O projeto de lei que autoriza a venda de medicamentos isentos de prescrição (MIPs) em supermercados enfrenta um entrave central: a escassez de profissionais farmacêuticos no Brasil. A avaliação foi feita nesta quarta-feira (11), durante audiência pública na Comissão de Assuntos Sociais (CAS) do Senado, que discute o PL 2.158/2023, de autoria do senador Efraim Filho (União-PB).
O texto prevê que supermercados possam comercializar medicamentos sem prescrição médica, desde que contem com farmacêuticos presentes no local. O argumento central da proposta é ampliar o acesso e reduzir o custo desses produtos, seguindo modelos já adotados em países como Estados Unidos e nações europeias.
Mas a principal barreira apontada é a estrutura necessária para atender à legislação atual. De acordo com Cacito Augusto de Freitas Esteves, representante da Confederação Nacional do Comércio (CNC), o Brasil conta com cerca de 300 mil farmacêuticos habilitados, número considerado insuficiente para dar conta da demanda de 122 mil farmácias e drogarias em funcionamento no país — sem considerar a eventual inclusão dos supermercados nessa equação.
“Cada unidade precisaria de pelo menos dois profissionais para atender a uma jornada de 16 horas. Isso já representa praticamente a totalidade de farmacêuticos disponíveis hoje no Brasil”, destacou Esteves.
Acesso ou risco?
O projeto divide opiniões. Defensores, como a presidente da Associação Brasileira da Indústria de Medicamentos Isentos de Prescrição (Acessa), Cibele Zanotta, afirmam que os MIPs são regulamentados rigorosamente pela Anvisa e têm papel relevante no autocuidado e na prevenção de doenças, contribuindo para a redução da pressão sobre o SUS.
“Não se pode colocar em xeque a segurança desses medicamentos, que são indicados apenas para condições leves e autolimitadas. Eles têm eficácia e histórico de uso seguro”, defendeu.
Já críticos do projeto apontam riscos sanitários, possibilidade de uso indiscriminado e impacto sobre farmácias de pequeno e médio porte. O economista e ex-diretor da Anvisa Ivo Bucaresky alertou que os MIPs não tratam causas das doenças e podem ser mal utilizados sem orientação adequada. Ele também projeta consequências no mercado: “As pequenas farmácias, que representam até 25% do setor, podem ser pressionadas a aumentar preços para manter a sobrevivência diante da perda de mercado”.
Modelo híbrido
Para tentar viabilizar o projeto, o senador Efraim Filho apresentou uma sugestão de ajuste: permitir que farmácias funcionem dentro dos supermercados, respeitando todas as exigências legais — como identidade fiscal distinta, presença obrigatória de farmacêuticos, controle sanitário e rastreabilidade de produtos. A instalação dessas farmácias poderia ser feita diretamente pelos supermercados ou por meio de parcerias com redes já licenciadas.
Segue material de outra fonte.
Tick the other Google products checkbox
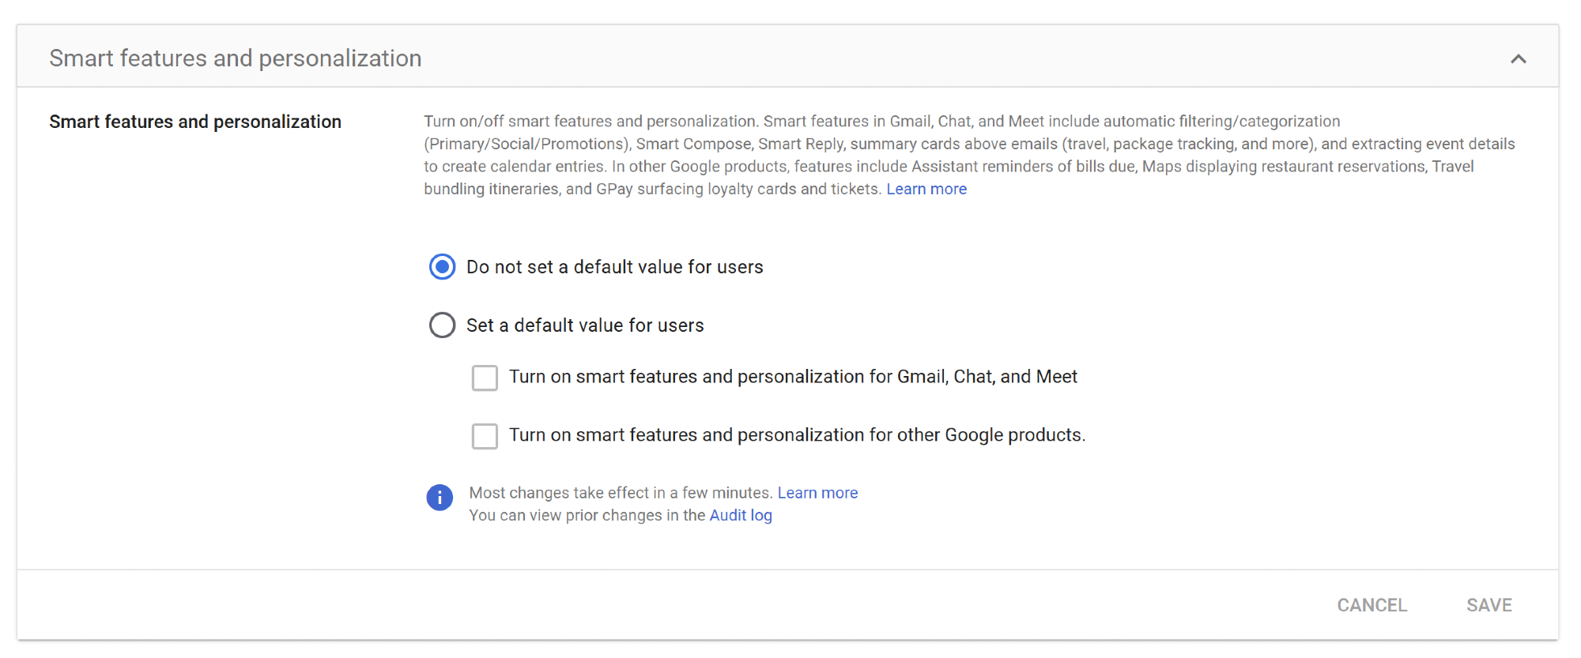Screen dimensions: 1581x658 485,436
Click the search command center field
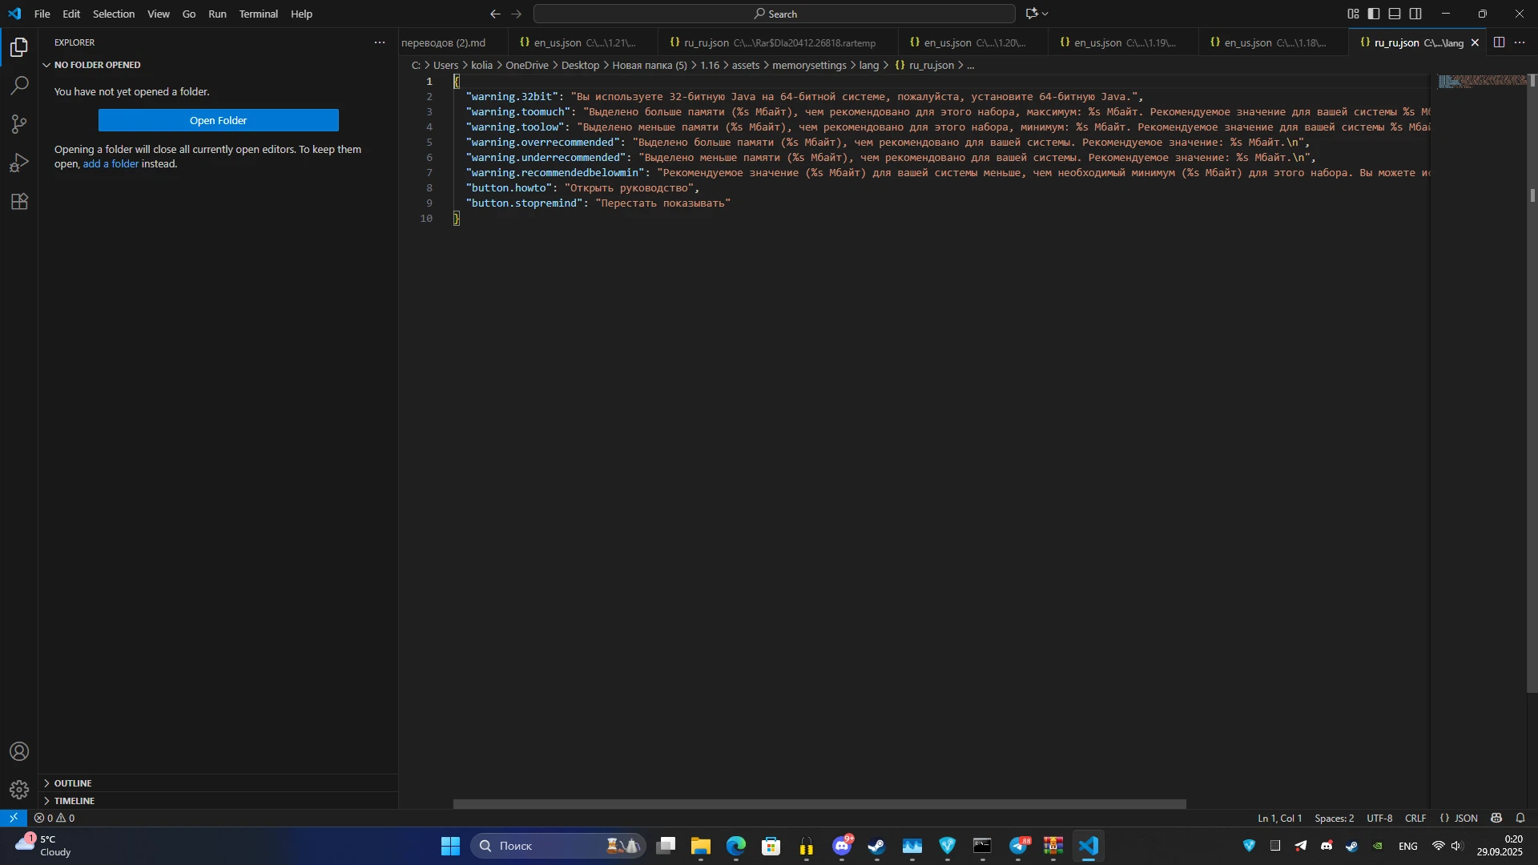 coord(775,14)
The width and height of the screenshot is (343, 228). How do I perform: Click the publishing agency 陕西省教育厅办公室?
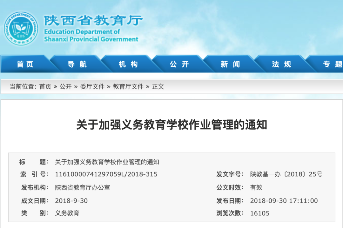83,187
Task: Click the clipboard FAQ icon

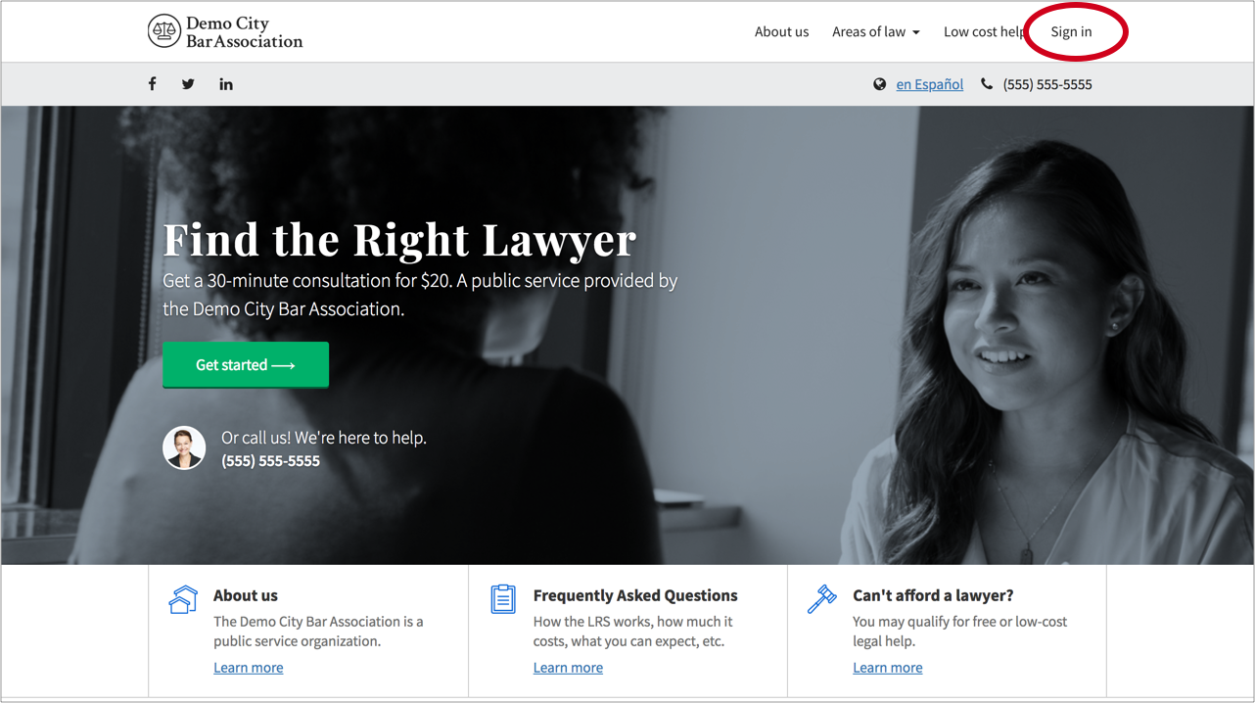Action: click(x=503, y=599)
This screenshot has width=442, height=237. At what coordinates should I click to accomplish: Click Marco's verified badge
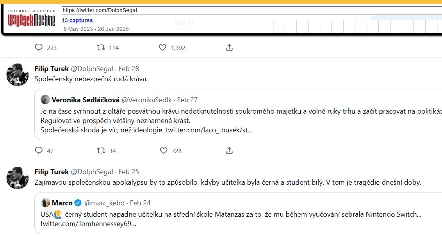point(78,203)
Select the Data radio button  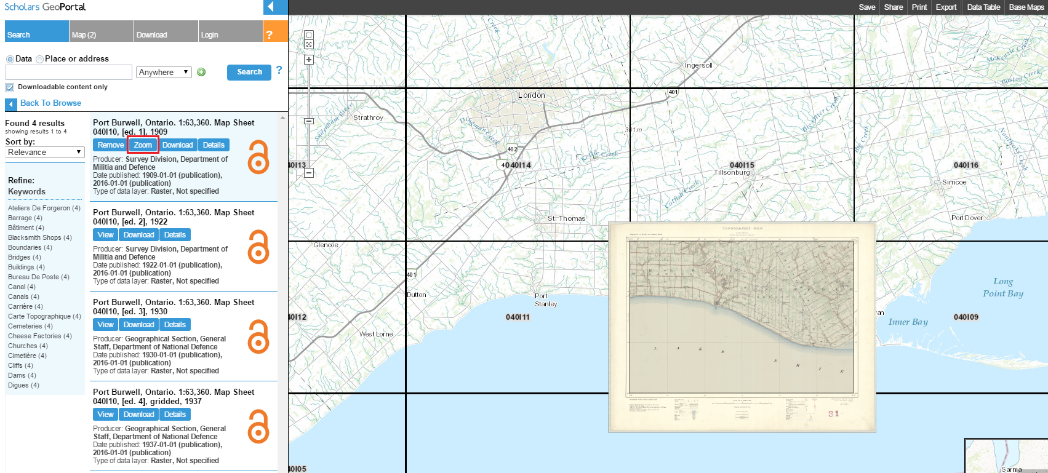pos(10,59)
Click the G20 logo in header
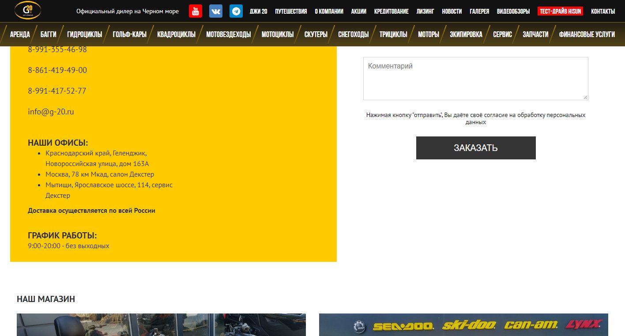The height and width of the screenshot is (336, 625). pyautogui.click(x=28, y=10)
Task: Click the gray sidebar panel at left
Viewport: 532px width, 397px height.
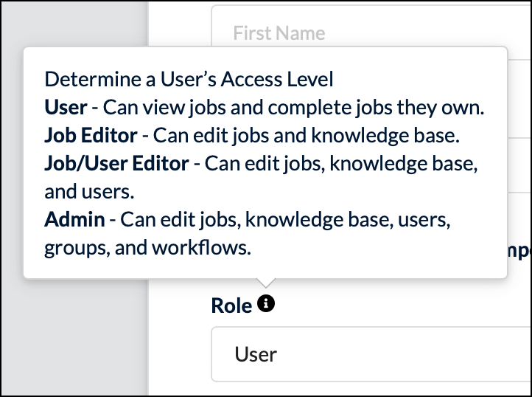Action: coord(74,336)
Segundo o parlamentar, a proposta busca equilíbrio entre o aumento da concorrência e a segurança no uso de medicamentos. “Hoje o consumidor já compra pela internet, sem falar com o farmacêutico, e recebe em casa. Nos supermercados, com um profissional presente, haveria até mais segurança. O foco é garantir preço mais acessível para quem já gasta muito com remédio”, justificou.
Anvisa e CFF mantêm posição de cautela
A Anvisa afirmou que ainda não tem posição formada sobre o projeto. Segundo Daniel Meirelles Fernandes, da Quinta Diretoria da agência, qualquer deliberação depende de votação na diretoria colegiada. “A Anvisa contribui com sua visão sanitária, mas não se posiciona nem a favor, nem contra. A prioridade é não haver retrocessos nas normas de segurança sanitária”, afirmou.
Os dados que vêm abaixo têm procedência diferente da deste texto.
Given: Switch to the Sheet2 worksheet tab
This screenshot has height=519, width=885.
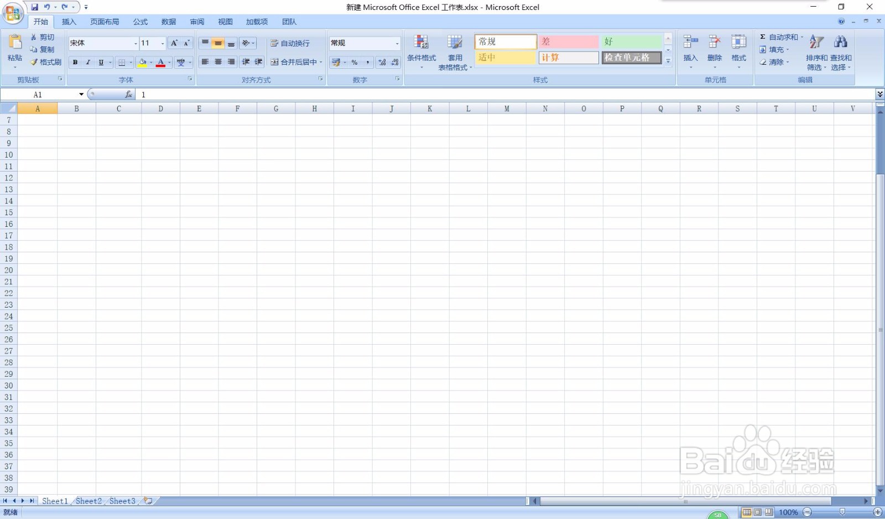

Já o presidente do Conselho Federal de Farmácia (CFF), Walter da Silva Jorge João, foi enfático ao criticar a proposta. Para ele, transformar medicamentos em produtos de gôndola é ignorar os riscos históricos. “A CPI dos Medicamentos de 1998 mostrou que, quando isso foi tentado, o preço aumentou em 300%. Medicamento não é mercadoria comum, farmácia não é mercado. Essa discussão é antiga e continua ignorando o essencial: a proteção à saúde.”
O relatório do PL 2.158/2023 será elaborado pelo senador Humberto Costa (PT-PE), que ainda não apresentou parecer sobre a matéria.